## What is required:
Only the lines from the first line of the records through the line containing "You are a computer-use agent. The" belong in the answer. Copy them exactly.

● ● ●

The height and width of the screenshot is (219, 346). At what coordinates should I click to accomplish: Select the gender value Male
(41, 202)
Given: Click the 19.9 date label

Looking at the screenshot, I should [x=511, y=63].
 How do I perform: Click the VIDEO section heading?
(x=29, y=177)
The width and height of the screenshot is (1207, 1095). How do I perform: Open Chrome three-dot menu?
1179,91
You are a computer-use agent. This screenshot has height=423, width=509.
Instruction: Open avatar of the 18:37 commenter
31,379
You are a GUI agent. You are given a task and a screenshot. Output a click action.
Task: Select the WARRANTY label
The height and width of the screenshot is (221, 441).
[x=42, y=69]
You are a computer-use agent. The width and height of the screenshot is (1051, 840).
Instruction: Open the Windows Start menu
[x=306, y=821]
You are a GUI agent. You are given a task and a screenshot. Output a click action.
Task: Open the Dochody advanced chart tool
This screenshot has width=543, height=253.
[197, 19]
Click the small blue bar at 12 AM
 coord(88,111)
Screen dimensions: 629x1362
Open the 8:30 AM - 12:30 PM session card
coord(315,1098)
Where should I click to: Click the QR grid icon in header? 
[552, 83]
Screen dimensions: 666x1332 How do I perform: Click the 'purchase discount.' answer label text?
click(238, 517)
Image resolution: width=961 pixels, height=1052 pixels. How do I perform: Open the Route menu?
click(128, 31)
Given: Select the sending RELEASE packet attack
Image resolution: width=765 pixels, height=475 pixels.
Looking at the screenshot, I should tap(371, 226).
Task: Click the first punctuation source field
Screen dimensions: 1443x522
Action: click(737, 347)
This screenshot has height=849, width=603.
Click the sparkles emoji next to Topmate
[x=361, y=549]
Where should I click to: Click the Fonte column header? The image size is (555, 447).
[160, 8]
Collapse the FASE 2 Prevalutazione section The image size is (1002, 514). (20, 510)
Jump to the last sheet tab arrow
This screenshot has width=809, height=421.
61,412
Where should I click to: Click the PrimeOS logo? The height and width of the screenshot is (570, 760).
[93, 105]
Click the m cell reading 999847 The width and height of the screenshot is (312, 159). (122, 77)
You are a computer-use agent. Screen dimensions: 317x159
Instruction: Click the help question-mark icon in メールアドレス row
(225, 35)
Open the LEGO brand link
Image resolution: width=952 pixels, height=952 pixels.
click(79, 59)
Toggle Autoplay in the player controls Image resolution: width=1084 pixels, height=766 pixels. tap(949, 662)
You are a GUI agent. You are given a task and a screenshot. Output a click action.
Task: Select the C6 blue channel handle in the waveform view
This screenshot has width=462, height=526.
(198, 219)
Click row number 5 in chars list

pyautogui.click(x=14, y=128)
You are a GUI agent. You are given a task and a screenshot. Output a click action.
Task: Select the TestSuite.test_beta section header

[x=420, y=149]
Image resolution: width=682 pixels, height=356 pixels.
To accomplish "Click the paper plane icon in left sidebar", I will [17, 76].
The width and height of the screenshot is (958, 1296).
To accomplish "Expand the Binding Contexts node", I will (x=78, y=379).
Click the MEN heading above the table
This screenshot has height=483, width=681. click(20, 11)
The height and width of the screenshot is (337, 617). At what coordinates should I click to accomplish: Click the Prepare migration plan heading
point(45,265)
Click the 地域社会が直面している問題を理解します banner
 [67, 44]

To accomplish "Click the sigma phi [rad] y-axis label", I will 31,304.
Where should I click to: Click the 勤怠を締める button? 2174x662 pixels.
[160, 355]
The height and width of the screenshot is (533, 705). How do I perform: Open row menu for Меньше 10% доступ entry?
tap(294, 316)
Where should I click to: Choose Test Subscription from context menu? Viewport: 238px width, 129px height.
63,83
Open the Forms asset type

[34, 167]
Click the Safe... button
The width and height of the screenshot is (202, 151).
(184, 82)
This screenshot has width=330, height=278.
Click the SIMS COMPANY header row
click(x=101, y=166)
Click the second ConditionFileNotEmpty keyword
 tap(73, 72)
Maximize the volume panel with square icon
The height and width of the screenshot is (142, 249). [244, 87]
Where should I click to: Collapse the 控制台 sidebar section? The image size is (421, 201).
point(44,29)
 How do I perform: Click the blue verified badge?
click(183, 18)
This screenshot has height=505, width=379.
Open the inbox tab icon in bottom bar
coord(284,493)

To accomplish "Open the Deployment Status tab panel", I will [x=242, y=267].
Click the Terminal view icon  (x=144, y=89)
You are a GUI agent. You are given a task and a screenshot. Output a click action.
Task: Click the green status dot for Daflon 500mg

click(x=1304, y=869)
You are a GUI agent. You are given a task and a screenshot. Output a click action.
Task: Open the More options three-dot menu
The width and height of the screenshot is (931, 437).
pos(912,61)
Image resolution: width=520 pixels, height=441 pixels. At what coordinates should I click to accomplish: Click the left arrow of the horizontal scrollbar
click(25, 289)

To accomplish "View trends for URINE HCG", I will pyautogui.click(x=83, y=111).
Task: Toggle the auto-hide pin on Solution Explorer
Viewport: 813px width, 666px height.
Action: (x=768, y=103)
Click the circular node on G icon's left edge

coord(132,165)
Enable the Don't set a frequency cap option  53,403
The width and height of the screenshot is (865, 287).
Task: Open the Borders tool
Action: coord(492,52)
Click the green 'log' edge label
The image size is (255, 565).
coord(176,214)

● ● ●

## Response to this task:
The height and width of the screenshot is (219, 346). At what coordinates should I click to accomplish: Select the gender value Male
(41, 202)
Given: Click the 19.9 date label

Looking at the screenshot, I should [x=511, y=63].
 How do I perform: Click the VIDEO section heading?
(x=29, y=177)
The width and height of the screenshot is (1207, 1095). How do I perform: Open Chrome three-dot menu?
1179,91
You are a computer-use agent. This screenshot has height=423, width=509.
Instruction: Open avatar of the 18:37 commenter
31,379
You are a GUI agent. You are given a task and a screenshot. Output a click action.
Task: Select the WARRANTY label
The height and width of the screenshot is (221, 441).
[x=42, y=69]
You are a computer-use agent. The width and height of the screenshot is (1051, 840).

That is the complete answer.